All constant values on this page were decoded byte-exactly from libtpu.so in the libtpu-0.0.40-cp314 wheel (BuildID md5 89edbbe81c5b328a958fe628a9f2207d). Other versions differ.

Abstract

This page is the consolidated per-generation hardware-constant table for every TPU codename the binary knows: Jellyfish (v2), Dragonfish (v3), Pufferfish (v4), Viperfish (v5p/v5e), Ghostlite (v6e), and 6acc60406 (v7x). It is reference-table-centric: the master table is the point of the page, and the prose around it exists only to name the source of each row and flag the confidence.

Two source classes feed the table. The first and dominant is the embedded <codename>_chip_parts.binarypb proto blob, decoded directly from .rodata (see chip_parts.binarypb Decode for the schema and resolution path). Every memory size, core count, MXU geometry integer, clock, register count, and DMA constant below comes from those bytes, materialized as bytes_per_word × word_count or read as a scalar field. The second is the small set of constants the proto does not carry — the VMEM/SMEM/CMEM bank counts — which are C++ literals in the per-codename *Target::MemBanks overrides.

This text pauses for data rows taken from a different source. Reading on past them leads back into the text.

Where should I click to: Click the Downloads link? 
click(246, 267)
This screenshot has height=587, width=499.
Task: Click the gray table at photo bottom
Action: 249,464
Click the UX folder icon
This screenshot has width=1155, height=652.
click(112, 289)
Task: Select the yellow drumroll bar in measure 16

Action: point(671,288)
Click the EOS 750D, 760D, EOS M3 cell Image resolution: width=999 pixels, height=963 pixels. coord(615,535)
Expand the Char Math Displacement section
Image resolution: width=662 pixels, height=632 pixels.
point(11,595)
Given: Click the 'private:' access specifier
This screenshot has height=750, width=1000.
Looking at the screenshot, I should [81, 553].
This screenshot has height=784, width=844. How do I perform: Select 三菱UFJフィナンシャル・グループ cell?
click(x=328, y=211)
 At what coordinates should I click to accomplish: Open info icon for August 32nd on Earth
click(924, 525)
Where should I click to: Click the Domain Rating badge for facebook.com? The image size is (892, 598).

All nine blobs were carved from .rodata, md5-verified against their FileWrapper descriptor fingerprints, and walked field-by-field against the schema recovered from protodesc_cold. The decode reproduces, byte-for-byte, the relationships a reimplementer would expect (e.g. peak BF16 = 2 × mxu_count × 128² × frequency_mhz for the 128×128 generations), and every row carries a Confidence column with its source.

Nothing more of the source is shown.